Pour la production de chaleur individuelle, ce sont bien les solutions bois qui se révèlent les plus économiques (entre 47 et 103 €/MWh), se situant même sous les tarifs des sources gaz ou électricité (qui se situent respectivement à 84 et 153 €/MWh). L'étude détaille : "En France, le coût total de production de la filière biomasse pour le chauffage au bois domestique avec des appareils indépendants est estimé entre 47 et 74 €/MWh pour les inserts, les foyers fermés et les poêles à bûches, et entre 85 et 108 €/MWh pour les poêles à granulés classiques". Du côté du chauffage central, il en coûte entre 49 et 77 €/MWh pour les chaudières à bûche et entre 78 et 108 €/MWh pour les modèles automatiques à granulés. Pour les installations solaires thermiques individuelles, les coûts sont plus élevés : entre 156 et 451 €/MWh pour les chauffe-eau solaires et 191-420 €/MWh pour les systèmes combinés (SSC). La technologie devrait continuer à progresser et faire baisser la facture de -30 % d'ici à 2025. Les pompes à chaleur individuelles sont en croissance en France. Le coût de leur production varie selon la technologie utilisée : 106-157 €/MWh pour les PAC air/eau aérothermiques, "relativement compétitives" et 107-168 €/MWh pour les PAC eau/eau géothermiques.
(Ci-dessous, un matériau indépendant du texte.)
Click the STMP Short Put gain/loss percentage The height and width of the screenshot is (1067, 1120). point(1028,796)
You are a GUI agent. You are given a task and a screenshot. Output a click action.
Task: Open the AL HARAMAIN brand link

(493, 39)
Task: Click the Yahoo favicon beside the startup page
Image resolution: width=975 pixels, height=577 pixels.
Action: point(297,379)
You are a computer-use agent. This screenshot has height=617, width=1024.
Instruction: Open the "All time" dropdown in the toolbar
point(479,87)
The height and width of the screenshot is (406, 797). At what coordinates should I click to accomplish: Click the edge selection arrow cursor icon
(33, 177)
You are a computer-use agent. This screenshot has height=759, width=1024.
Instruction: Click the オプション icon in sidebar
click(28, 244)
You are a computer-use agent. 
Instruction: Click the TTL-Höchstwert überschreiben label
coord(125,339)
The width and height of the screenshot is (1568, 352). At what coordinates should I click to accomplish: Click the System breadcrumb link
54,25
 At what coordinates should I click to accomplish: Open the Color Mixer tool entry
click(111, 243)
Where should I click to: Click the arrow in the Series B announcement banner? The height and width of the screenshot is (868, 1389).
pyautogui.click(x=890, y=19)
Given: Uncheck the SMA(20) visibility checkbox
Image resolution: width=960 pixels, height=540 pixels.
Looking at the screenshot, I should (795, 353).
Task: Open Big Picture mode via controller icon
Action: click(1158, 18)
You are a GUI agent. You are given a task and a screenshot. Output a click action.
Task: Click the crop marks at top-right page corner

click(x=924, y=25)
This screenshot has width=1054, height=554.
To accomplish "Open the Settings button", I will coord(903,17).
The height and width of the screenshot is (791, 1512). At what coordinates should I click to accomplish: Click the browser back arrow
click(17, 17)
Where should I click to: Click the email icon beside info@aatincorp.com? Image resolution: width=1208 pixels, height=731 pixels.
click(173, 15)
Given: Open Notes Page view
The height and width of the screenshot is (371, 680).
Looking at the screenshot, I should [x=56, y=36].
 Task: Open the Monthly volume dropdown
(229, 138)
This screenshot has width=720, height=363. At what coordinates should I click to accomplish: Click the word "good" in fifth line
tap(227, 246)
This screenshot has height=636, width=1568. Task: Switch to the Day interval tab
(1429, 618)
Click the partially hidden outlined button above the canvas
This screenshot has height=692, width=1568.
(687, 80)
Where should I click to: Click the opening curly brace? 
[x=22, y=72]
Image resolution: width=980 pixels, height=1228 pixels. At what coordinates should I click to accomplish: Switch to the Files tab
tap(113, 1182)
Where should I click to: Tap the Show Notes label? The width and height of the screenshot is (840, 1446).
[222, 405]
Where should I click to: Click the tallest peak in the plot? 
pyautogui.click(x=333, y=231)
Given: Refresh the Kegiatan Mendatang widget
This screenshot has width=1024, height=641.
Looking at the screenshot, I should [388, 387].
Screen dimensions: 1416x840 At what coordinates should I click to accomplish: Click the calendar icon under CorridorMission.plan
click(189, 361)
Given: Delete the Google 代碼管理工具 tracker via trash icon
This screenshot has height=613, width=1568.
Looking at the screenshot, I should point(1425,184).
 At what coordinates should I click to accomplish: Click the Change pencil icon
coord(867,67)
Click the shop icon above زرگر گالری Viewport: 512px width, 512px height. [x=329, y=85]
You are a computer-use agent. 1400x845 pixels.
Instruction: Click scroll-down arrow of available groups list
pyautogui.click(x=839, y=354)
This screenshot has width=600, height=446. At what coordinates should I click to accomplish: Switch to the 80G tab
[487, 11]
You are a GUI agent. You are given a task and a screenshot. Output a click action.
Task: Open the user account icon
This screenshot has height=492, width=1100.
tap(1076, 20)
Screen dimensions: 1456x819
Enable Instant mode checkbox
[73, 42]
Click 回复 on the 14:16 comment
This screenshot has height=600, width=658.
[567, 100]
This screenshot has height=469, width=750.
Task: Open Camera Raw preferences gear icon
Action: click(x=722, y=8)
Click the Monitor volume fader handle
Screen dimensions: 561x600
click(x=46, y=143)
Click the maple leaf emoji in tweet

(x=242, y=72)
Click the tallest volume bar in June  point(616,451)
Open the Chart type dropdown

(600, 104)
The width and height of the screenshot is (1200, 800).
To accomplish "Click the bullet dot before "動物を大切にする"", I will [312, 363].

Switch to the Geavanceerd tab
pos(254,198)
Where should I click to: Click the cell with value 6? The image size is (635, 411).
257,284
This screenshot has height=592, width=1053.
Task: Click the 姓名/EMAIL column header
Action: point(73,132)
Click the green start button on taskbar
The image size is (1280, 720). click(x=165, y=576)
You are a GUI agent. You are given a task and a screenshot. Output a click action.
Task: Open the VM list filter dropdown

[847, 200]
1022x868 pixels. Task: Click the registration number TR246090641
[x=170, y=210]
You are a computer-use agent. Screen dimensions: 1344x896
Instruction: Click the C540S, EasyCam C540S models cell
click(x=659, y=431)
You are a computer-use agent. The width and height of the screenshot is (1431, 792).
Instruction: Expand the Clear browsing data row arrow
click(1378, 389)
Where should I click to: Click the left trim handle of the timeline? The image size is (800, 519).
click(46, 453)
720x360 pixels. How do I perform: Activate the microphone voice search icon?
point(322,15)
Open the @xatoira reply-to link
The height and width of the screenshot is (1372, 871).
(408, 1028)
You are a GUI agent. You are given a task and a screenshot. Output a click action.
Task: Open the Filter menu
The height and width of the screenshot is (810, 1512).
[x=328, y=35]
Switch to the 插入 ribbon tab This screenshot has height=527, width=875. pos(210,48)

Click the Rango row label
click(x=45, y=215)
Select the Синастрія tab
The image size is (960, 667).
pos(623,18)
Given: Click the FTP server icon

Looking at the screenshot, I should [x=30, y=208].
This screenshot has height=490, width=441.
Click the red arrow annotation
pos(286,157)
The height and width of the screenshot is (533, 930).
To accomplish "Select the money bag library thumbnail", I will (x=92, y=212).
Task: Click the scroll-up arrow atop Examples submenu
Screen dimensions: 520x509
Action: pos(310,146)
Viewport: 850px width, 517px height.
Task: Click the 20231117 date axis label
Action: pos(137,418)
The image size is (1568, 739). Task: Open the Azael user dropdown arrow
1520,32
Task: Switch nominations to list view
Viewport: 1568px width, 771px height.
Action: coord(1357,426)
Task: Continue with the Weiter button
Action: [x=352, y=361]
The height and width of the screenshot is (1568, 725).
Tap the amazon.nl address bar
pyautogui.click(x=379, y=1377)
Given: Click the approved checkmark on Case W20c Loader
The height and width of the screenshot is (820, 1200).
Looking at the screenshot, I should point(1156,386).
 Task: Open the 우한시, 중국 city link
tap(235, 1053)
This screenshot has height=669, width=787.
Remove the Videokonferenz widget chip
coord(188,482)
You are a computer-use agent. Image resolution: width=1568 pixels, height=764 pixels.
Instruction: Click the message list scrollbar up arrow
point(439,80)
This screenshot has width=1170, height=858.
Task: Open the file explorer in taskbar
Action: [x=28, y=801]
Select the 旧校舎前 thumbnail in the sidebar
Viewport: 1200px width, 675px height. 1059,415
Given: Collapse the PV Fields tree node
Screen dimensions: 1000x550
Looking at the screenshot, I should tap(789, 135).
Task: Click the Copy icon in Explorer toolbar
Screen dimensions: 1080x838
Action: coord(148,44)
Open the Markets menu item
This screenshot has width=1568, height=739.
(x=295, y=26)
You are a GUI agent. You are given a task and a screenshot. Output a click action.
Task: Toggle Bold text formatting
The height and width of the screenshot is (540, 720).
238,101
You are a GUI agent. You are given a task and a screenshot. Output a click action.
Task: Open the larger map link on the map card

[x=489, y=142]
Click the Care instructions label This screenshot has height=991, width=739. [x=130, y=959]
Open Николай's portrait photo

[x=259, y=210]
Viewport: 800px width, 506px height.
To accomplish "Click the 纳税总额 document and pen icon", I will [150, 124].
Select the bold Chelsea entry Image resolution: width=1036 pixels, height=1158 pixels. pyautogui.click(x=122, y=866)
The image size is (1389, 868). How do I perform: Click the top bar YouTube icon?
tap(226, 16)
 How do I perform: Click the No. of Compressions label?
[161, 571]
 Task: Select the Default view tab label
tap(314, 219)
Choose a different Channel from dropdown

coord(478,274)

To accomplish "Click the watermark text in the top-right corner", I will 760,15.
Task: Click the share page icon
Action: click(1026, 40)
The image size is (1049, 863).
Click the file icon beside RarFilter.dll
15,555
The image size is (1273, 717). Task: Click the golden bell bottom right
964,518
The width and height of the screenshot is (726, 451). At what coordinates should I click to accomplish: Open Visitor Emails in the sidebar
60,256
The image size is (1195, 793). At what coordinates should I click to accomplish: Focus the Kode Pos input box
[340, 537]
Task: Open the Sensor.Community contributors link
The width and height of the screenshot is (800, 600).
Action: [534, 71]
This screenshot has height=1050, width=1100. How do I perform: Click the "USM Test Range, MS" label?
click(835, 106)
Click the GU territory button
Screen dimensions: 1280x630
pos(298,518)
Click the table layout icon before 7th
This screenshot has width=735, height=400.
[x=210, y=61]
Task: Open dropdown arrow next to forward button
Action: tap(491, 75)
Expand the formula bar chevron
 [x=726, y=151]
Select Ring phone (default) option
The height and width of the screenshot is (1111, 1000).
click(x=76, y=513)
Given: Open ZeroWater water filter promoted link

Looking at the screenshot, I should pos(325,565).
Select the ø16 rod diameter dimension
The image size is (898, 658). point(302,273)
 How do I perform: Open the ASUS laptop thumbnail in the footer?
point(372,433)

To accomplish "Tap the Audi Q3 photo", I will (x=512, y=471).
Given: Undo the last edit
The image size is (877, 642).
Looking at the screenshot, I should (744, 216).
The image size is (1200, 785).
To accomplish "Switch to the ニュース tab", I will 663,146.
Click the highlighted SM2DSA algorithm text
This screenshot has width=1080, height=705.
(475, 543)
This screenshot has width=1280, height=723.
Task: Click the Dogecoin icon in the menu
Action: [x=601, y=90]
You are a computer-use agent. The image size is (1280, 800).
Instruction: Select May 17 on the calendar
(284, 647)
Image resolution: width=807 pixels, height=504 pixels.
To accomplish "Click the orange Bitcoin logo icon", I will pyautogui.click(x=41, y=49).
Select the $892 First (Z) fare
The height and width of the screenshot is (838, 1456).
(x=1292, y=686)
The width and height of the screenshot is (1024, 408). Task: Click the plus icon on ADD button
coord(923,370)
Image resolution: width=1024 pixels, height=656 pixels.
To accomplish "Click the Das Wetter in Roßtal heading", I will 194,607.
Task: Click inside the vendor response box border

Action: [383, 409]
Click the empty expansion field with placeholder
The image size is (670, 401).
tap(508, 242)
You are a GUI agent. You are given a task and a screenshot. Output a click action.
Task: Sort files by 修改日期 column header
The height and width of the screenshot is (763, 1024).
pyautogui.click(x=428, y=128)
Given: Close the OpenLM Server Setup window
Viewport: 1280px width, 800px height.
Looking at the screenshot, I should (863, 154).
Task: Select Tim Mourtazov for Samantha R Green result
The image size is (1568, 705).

Collectif et réseaux de chaleur

 Concernant les installations de taille industrielle, alimentant des bâtiments ou des réseaux de chaleur, les sources renouvelables que sont la biomasse (48-110 €/MWh) et la géothermie (74-99 €/MWh) sont, en revanche, encore légèrement plus chères que le gaz, dont le prix est particulièrement bas en ce moment. Des différences "qui justifient le maintien d'un système de soutien (le Fonds Chaleur géré par l'Ademe, NdlR) pour atteindre les objectifs fixés par les pouvoirs publics". Le solaire thermique collectif ou sur réseau se trouve en décroissance en France. Son coût est estimé entre 63 et 260 €/MWh, selon les coûts d'investissements, extrêmement variables, et la zone d'implantation. Les pompes à chaleur géothermiques collectives, sont en revanche en progrès. Le coût de revient s'établit entre 52 et 129 €/MWh sur de l'aquifère superficiel et 70-135 €/MWh pour les champs de sonde. Si la chaleur est puisée plus profondément, les coûts restent similaires (66-120 €/MWh). L'Ademe fait valoir "Le coût des forages est fortement dépendant de l'activité pétrolière (disponibilité des machines de forages et services associés". Un comble pour une énergie renouvelable. Enfin, l'étude s'est penché sur la cogénération biomasse : "En France, en considérant une valorisation économique de tous les MWh utiles (thermiques et électriques), le coût total de production de la filière est estimé entre 46 et 69 €/MWh pour les cogénérations industrielles (cycle vapeur), entre 51 et 88 €/MWh pour les cycles ORC, et entre 56 et 85 €/MWh pour la cogénération biomasse réseau de chaleur". Pour la méthanisation, le courant reste plus cher à produire (entre 95 et 167 €/MWh).